• [Work request]: Using the data beneath this instruction, retype only the lines from the one that contains "The height and width of the screenshot is (404, 700)." down to the one that contains "Task: Click the Conditionnement", both included, exactly as they appear.

Start of Supplied records

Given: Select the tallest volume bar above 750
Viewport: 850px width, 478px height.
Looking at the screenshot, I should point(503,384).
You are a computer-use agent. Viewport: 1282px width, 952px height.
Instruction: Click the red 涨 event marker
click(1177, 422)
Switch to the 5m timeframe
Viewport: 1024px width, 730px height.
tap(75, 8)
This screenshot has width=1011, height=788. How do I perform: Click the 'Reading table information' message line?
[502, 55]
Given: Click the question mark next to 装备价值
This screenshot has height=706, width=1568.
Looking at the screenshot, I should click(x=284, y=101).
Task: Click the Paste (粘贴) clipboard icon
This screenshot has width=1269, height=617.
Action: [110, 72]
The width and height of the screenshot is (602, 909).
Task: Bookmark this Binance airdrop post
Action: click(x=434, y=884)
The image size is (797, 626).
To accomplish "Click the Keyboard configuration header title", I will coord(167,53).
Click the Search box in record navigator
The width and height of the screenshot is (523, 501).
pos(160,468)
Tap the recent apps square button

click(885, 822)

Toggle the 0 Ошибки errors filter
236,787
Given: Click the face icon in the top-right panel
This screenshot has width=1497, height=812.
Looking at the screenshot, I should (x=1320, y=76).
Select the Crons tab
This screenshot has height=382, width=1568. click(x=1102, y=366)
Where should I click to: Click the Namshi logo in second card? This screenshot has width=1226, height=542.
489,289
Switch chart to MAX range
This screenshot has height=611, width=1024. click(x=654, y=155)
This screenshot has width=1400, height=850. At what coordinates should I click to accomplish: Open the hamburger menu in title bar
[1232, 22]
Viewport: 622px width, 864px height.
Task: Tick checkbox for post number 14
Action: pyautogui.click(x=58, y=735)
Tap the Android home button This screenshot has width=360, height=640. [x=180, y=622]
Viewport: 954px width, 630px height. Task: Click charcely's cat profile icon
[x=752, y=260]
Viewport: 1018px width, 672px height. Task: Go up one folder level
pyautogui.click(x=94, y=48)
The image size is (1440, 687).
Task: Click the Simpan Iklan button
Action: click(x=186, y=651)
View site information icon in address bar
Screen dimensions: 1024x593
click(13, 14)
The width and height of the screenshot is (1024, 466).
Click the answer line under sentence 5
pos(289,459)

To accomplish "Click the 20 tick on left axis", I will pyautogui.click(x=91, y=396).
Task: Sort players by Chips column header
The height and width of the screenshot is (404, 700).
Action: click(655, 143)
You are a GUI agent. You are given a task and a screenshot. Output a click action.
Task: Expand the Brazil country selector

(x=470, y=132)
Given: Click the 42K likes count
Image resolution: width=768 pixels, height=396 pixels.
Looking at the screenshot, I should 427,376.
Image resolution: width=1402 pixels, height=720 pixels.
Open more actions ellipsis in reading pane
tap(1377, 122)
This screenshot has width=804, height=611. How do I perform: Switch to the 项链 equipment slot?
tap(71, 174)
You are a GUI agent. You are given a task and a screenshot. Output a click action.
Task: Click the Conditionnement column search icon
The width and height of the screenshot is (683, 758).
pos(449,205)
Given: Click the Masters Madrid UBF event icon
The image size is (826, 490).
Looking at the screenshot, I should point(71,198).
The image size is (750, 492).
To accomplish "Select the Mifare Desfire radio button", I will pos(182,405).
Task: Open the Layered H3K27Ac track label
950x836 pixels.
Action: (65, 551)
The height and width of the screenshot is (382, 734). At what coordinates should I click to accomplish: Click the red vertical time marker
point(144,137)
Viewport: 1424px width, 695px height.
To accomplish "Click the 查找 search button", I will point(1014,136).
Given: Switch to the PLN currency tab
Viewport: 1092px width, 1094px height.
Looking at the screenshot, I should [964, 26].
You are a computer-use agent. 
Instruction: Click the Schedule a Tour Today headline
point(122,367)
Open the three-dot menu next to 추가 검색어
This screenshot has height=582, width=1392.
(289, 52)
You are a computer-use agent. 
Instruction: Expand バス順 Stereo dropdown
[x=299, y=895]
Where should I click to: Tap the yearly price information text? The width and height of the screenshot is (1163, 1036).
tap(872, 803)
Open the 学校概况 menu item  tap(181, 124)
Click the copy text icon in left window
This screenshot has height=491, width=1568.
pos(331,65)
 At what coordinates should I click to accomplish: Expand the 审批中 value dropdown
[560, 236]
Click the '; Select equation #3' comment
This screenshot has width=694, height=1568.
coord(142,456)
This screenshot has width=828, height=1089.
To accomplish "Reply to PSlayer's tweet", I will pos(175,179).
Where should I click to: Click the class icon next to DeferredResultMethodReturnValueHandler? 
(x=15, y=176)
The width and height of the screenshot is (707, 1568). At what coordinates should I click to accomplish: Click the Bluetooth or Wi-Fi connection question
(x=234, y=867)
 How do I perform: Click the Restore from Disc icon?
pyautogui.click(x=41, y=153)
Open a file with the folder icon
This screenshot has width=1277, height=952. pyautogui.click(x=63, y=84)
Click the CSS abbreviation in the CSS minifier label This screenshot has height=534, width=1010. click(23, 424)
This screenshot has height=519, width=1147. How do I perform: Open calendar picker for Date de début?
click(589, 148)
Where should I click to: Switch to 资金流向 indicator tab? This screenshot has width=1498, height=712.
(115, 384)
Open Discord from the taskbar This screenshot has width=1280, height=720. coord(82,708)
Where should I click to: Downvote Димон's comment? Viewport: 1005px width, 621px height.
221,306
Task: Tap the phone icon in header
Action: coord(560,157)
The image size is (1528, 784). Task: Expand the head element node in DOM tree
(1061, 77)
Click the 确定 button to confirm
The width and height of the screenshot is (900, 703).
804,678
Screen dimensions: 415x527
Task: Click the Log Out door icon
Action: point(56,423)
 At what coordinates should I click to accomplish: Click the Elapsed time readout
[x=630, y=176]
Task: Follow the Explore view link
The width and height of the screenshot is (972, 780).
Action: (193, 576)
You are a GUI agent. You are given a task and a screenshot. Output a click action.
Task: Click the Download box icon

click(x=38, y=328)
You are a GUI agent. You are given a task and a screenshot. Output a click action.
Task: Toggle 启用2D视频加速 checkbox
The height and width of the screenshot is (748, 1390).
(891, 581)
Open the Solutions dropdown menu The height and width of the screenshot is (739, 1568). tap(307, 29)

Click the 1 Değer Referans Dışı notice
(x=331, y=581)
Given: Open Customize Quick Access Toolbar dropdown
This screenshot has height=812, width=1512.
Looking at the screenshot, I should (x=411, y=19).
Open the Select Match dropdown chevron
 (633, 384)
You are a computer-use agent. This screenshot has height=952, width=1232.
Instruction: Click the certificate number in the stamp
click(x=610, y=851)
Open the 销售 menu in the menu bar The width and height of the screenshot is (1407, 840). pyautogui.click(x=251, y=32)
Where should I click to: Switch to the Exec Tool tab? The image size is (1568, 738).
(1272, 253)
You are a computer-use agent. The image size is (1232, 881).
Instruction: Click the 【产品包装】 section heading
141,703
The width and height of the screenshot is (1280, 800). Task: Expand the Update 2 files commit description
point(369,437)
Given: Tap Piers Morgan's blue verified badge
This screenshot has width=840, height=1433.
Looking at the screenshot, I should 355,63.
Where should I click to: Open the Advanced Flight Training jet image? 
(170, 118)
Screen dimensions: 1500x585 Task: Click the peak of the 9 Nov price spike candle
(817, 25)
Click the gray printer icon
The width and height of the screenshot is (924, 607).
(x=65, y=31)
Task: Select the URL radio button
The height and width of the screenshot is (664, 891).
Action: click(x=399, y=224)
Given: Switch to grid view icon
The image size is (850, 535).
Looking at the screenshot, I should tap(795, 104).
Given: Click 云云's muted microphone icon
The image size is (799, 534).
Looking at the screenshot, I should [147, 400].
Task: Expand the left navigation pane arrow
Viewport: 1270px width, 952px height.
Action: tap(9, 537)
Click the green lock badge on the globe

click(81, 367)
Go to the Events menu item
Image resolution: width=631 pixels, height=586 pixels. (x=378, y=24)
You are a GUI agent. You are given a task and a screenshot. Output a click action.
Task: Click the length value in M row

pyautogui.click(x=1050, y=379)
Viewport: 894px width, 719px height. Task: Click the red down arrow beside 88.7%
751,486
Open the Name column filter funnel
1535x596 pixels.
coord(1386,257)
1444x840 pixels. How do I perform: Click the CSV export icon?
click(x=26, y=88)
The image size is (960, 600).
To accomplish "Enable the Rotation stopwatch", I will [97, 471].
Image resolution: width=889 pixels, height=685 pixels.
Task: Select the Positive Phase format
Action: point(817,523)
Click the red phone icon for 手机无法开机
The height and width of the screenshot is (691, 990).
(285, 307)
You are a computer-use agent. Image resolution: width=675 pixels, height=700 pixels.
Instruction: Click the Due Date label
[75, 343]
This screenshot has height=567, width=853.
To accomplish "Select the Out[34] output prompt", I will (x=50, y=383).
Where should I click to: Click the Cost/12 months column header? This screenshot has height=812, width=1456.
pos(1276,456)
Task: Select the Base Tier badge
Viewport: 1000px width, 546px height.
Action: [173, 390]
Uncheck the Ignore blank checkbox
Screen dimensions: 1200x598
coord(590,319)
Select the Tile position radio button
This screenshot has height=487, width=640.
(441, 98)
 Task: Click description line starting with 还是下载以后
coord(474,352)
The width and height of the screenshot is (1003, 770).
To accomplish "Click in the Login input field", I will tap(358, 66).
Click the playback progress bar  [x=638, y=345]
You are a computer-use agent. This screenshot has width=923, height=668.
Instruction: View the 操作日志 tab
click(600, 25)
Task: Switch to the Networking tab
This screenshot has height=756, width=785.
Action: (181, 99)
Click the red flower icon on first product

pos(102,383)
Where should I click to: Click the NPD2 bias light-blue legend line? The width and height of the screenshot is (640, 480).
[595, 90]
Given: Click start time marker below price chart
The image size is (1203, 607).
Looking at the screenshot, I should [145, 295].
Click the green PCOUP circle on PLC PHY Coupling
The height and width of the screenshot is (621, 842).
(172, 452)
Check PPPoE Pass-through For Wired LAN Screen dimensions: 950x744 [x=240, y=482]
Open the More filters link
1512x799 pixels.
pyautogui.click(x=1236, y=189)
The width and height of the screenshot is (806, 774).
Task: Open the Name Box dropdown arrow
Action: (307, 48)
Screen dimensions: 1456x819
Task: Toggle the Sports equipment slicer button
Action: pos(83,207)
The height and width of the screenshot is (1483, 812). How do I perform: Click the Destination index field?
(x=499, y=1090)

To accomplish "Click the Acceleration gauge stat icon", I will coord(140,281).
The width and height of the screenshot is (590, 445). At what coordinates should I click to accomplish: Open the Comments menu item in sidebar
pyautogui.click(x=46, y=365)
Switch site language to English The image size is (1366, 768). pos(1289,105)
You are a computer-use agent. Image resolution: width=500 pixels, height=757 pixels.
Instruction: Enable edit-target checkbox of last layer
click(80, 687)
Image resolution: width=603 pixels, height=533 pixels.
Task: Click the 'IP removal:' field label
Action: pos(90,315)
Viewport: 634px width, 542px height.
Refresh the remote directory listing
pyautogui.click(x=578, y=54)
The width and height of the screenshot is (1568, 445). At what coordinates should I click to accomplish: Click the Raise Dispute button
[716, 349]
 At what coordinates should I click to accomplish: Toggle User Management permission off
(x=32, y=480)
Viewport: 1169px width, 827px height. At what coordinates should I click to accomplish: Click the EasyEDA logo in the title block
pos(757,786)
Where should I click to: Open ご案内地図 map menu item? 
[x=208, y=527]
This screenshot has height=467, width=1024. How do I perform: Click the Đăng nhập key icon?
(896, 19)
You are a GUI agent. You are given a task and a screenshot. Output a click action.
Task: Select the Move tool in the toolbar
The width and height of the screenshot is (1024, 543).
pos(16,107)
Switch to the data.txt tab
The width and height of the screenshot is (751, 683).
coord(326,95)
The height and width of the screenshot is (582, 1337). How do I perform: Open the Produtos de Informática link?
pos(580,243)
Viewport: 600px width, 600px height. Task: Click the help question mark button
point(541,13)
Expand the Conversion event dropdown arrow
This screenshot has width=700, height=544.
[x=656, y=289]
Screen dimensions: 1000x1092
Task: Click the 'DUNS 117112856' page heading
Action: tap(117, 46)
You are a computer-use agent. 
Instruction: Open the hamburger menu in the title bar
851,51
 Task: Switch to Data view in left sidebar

End of Supplied records

• [Answer box]:
The height and width of the screenshot is (404, 700).
Action: click(655, 143)
You are a GUI agent. You are given a task and a screenshot. Output a click action.
Task: Expand the Brazil country selector

(x=470, y=132)
Given: Click the 42K likes count
Image resolution: width=768 pixels, height=396 pixels.
Looking at the screenshot, I should 427,376.
Image resolution: width=1402 pixels, height=720 pixels.
Open more actions ellipsis in reading pane
tap(1377, 122)
This screenshot has width=804, height=611. How do I perform: Switch to the 项链 equipment slot?
tap(71, 174)
You are a GUI agent. You are given a task and a screenshot. Output a click action.
Task: Click the Conditionnement column search icon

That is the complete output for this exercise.